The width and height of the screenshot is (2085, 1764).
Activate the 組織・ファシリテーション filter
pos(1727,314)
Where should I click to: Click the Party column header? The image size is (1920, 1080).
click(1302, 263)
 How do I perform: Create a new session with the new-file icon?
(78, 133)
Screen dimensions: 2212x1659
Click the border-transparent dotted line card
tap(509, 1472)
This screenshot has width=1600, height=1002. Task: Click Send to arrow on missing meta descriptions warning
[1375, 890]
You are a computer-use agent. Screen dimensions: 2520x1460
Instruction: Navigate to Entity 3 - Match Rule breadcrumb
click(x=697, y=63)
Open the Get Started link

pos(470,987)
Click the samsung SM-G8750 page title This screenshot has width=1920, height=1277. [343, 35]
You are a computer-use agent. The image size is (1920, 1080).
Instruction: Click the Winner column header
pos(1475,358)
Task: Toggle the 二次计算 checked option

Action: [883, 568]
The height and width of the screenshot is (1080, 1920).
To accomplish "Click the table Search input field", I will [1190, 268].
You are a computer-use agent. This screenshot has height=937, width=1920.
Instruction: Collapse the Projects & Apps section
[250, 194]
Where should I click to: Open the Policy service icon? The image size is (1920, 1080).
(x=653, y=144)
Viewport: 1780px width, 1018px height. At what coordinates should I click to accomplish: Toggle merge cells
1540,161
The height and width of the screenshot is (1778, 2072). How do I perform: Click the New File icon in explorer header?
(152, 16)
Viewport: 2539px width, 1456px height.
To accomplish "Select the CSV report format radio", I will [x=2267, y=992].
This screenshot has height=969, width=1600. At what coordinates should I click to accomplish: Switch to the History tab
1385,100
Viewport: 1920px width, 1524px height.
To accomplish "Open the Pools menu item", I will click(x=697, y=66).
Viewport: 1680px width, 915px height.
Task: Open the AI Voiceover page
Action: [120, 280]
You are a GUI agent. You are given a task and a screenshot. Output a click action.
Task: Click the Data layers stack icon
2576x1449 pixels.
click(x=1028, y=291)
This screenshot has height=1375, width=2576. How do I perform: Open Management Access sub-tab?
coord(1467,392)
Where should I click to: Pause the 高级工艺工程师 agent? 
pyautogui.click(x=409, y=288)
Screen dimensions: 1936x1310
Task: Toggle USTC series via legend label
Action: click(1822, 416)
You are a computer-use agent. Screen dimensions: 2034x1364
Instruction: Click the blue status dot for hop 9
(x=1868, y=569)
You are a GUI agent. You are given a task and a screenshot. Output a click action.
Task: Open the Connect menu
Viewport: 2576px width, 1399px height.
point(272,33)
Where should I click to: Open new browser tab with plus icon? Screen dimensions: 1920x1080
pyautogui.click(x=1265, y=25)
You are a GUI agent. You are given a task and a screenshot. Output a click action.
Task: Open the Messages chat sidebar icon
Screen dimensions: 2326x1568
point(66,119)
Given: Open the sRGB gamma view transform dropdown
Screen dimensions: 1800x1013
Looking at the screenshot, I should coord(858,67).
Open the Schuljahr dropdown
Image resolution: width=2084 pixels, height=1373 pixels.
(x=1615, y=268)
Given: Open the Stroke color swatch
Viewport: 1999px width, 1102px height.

### WORK ORDER
In full and word for word, restate the data.

### RESPONSE AREA
The width and height of the screenshot is (2085, 1764).
Activate the 組織・ファシリテーション filter
pos(1727,314)
Where should I click to: Click the Party column header? The image size is (1920, 1080).
click(1302, 263)
 How do I perform: Create a new session with the new-file icon?
(78, 133)
Screen dimensions: 2212x1659
Click the border-transparent dotted line card
tap(509, 1472)
This screenshot has width=1600, height=1002. Task: Click Send to arrow on missing meta descriptions warning
[1375, 890]
You are a computer-use agent. Screen dimensions: 2520x1460
Instruction: Navigate to Entity 3 - Match Rule breadcrumb
click(x=697, y=63)
Open the Get Started link

pos(470,987)
Click the samsung SM-G8750 page title This screenshot has width=1920, height=1277. [343, 35]
You are a computer-use agent. The image size is (1920, 1080).
Instruction: Click the Winner column header
pos(1475,358)
Task: Toggle the 二次计算 checked option

Action: [883, 568]
The height and width of the screenshot is (1080, 1920).
To accomplish "Click the table Search input field", I will [1190, 268].
You are a computer-use agent. This screenshot has height=937, width=1920.
Instruction: Collapse the Projects & Apps section
[250, 194]
Where should I click to: Open the Policy service icon? The image size is (1920, 1080).
(x=653, y=144)
Viewport: 1780px width, 1018px height. At what coordinates should I click to accomplish: Toggle merge cells
1540,161
The height and width of the screenshot is (1778, 2072). How do I perform: Click the New File icon in explorer header?
(152, 16)
Viewport: 2539px width, 1456px height.
To accomplish "Select the CSV report format radio", I will [x=2267, y=992].
This screenshot has height=969, width=1600. At what coordinates should I click to accomplish: Switch to the History tab
1385,100
Viewport: 1920px width, 1524px height.
To accomplish "Open the Pools menu item", I will click(x=697, y=66).
Viewport: 1680px width, 915px height.
Task: Open the AI Voiceover page
Action: [120, 280]
You are a GUI agent. You are given a task and a screenshot. Output a click action.
Task: Click the Data layers stack icon
2576x1449 pixels.
click(x=1028, y=291)
This screenshot has height=1375, width=2576. How do I perform: Open Management Access sub-tab?
coord(1467,392)
Where should I click to: Pause the 高级工艺工程师 agent? 
pyautogui.click(x=409, y=288)
Screen dimensions: 1936x1310
Task: Toggle USTC series via legend label
Action: click(1822, 416)
You are a computer-use agent. Screen dimensions: 2034x1364
Instruction: Click the blue status dot for hop 9
(x=1868, y=569)
You are a GUI agent. You are given a task and a screenshot. Output a click action.
Task: Open the Connect menu
Viewport: 2576px width, 1399px height.
point(272,33)
Where should I click to: Open new browser tab with plus icon? Screen dimensions: 1920x1080
pyautogui.click(x=1265, y=25)
You are a GUI agent. You are given a task and a screenshot. Output a click action.
Task: Open the Messages chat sidebar icon
Screen dimensions: 2326x1568
point(66,119)
Given: Open the sRGB gamma view transform dropdown
Screen dimensions: 1800x1013
Looking at the screenshot, I should coord(858,67).
Open the Schuljahr dropdown
Image resolution: width=2084 pixels, height=1373 pixels.
(x=1615, y=268)
Given: Open the Stroke color swatch
Viewport: 1999px width, 1102px height.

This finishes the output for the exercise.